Image Credit:  “Vivian

  5 comments for ““Cookalein” in Dirty Dancing?

  1. penguinxrox
    January 31, 2013 at 2:21 pm

    It is very weird noticing similarities between books/comic and movies! I, myself, have not seen Dirty Dancing in years (I was forced to watch it years ago), so I am not totally sure about the similarities. However, while I was reading Cookalein, it sounded eerily familiar. I have yet to put my finger on what or where I remember the story from, but it definitely created a bookish dejah vu.

    As a quick side comment, I love how Just Dance 4 made you think of that! Wonderful game.

    • bleuskeyes
      January 31, 2013 at 7:05 pm

      I think I found it most odd because I saw all these similarities and then when I went online to look up the author of Dirty Dancing, she had said it was based off of her life. So that makes me question whether or not it was truly formed from her own personal experiences, or if she pulled from Eisner. Of course, maybe summer getaways with cougars were a normal thing back then, who knows…

  2. aallen13
    January 31, 2013 at 10:17 pm

    I enjoyed reading your post! I didn’t even think about Cookalein having similarities to another story or movie. I haven’t seen the movie in a while but as I was reading the example comparisons between the two,scenes from the movie flashed in my head.Hmmm,I wounder if the author of Dirty Dancing knows about these similarities? Probably not… I tried to look for other movies with somewhat similar plot but found nothing.Maybe I was looking in the wrong place or maybe Dirty Dancing is the only movie resembling Cookalein’s plot.

    • bleuskeyes
      February 8, 2013 at 9:53 am

      Thank you! I think I picked up on the similarities so quickly because I absolutely love Dirty Dancing. So of course I had to write about it.

  3. junewalker
    February 7, 2013 at 2:08 am

    I am so glad you posted this! I noticed the same similarities while I was reading “Cookalein,” having just watched Dirty Dancing for the first time over winter break.

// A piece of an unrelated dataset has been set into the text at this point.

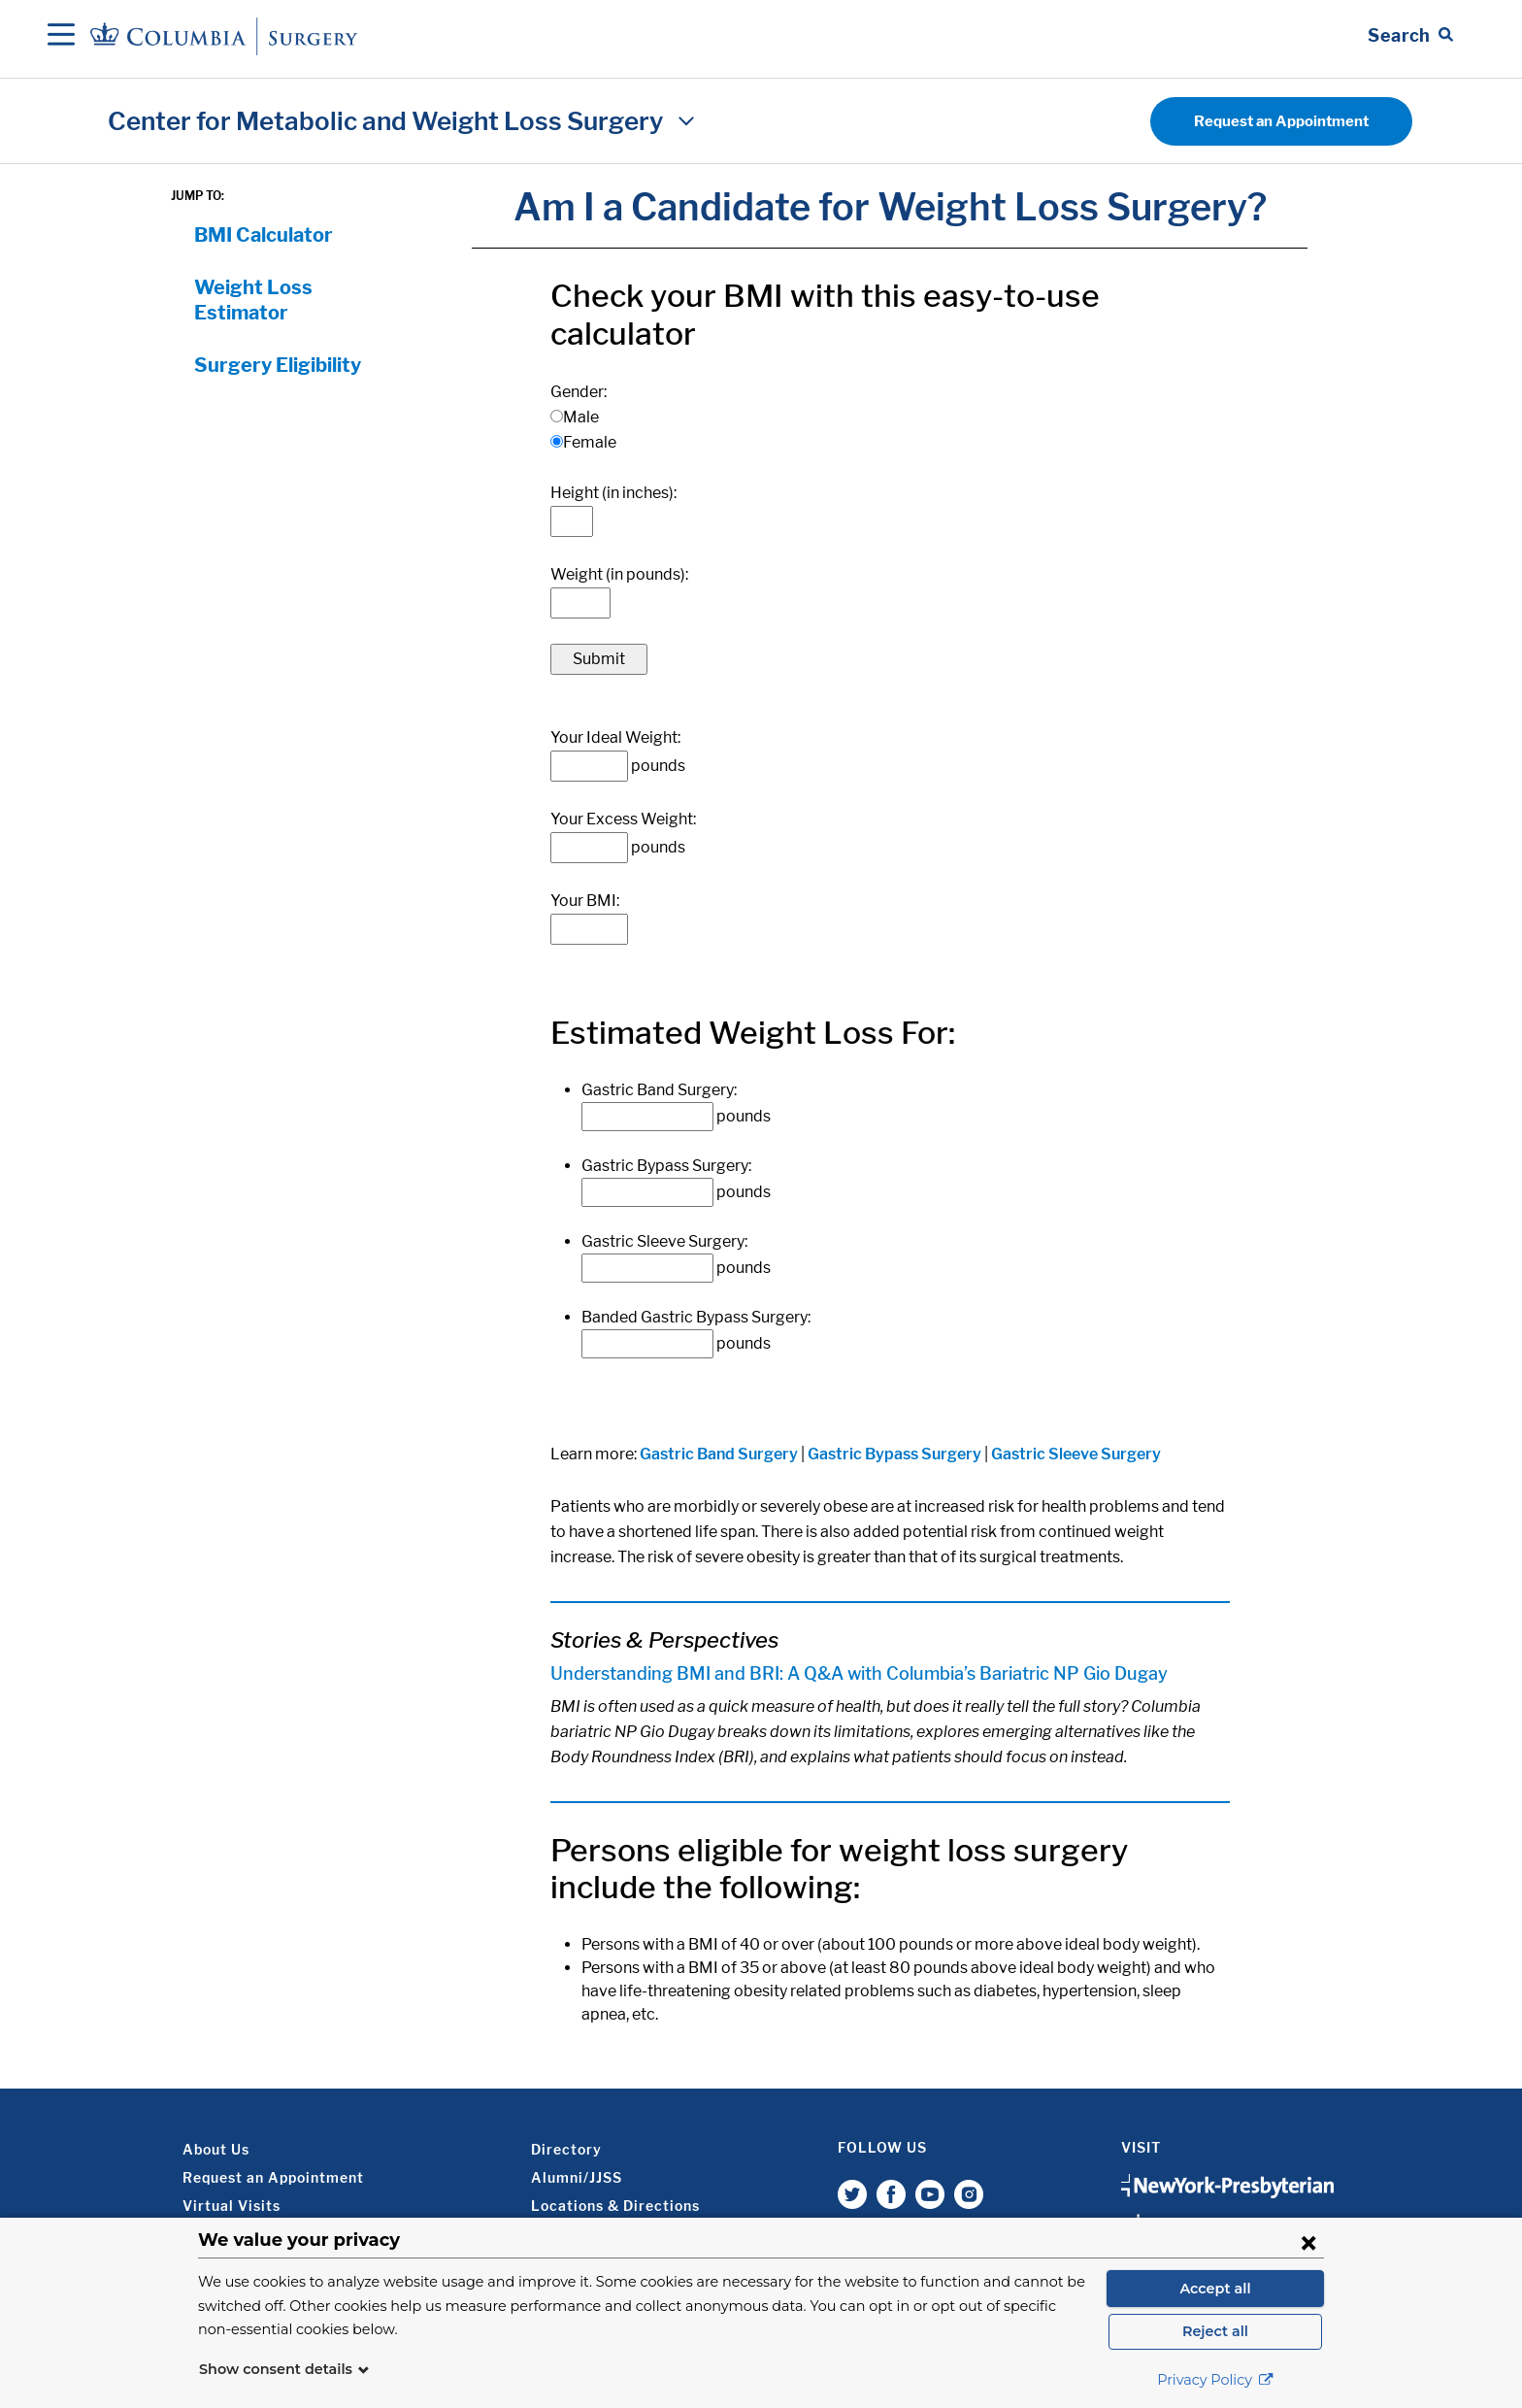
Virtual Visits (231, 2205)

I, too, question whether Eleanor Bergstein actually based Dirty Dancing entirely on her life or if it was embellished (or perhaps innocently confused with) “Cookalein.” After doing some admittedly quick Wikipedia based research, I found that Bergstein, like Eisner, was born (and presumably raised) in Brooklyn. I also found that while there is a pretty big age gap between the two, A Contract With God and therefore “Cookalein” was published less than ten years before Dirty Dancing came out. Maybe I’m just a skeptic, but these circumstances and the amount of the similarities sound pretty fishy to me.

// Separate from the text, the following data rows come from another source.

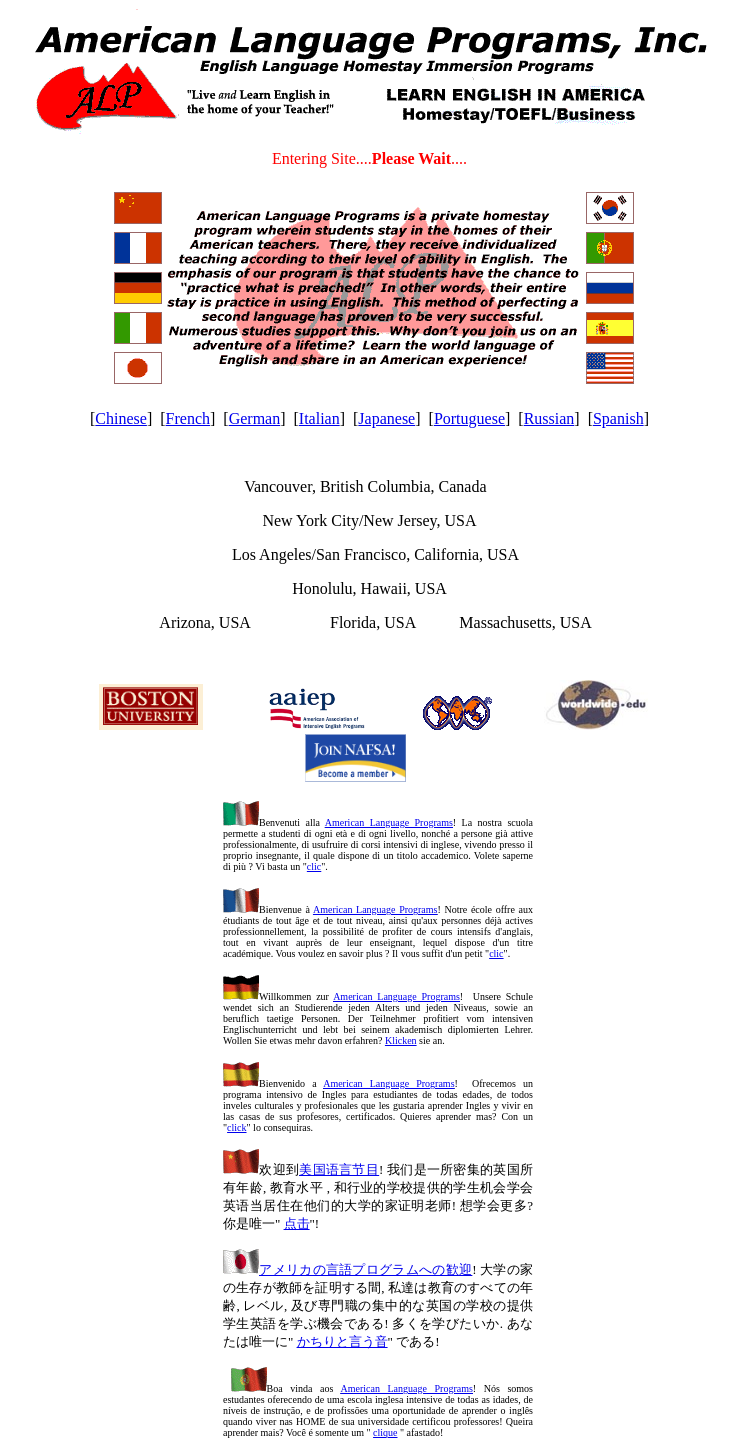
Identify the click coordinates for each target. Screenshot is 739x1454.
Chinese (121, 418)
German (255, 418)
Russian (549, 418)
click (236, 1127)
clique (385, 1432)
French (188, 418)
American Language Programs (389, 822)
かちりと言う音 (342, 1341)
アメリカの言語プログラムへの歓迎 (365, 1269)
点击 (297, 1223)
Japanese (386, 418)
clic (314, 866)
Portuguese (469, 418)
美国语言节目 (339, 1169)
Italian (319, 418)
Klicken (401, 1040)
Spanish (618, 418)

    That being said, the ways in which Benny and Herbie’s financial situations are reversed in Dirty Dancing is really interesting to me. They’re still pretty much the same characters in Robbie and Johnny, respectively, except that in Dirty Dancing they actually end up having just as much money as it seems like they do at first, though Robbie is also randomly a waiter in addition to a spoiled rich kid. Plus, in the movie, there are two girls instead of just one. Penny’s plotline (the female dance instructor) seemed to me when I watched the movie to be somewhat gratuitous. The only purpose it really served was to further show what a great guy Johnny was and the dangers of sketchy abortions. Given the context of “Cookalein,” though, her plot line is essential to relating it back to Eisner’s story. The character of Goldie is split between Penny and Baby, and pretty unfairly too—everything bad happens to Penny, who is poor, and Baby gets the guy and the dancing and finally her rich parents’ approval. Yet in “Cookalein,” though Goldie’s experiences may be split equally between traumatic and ecstatic, the story as a whole is pretty dark. Penny’s experience in Dirty Dancing brings just enough of that darkness to the movie to make the (mostly) happy ending more satisfying…even though it’s technically not based on “Cookalein.”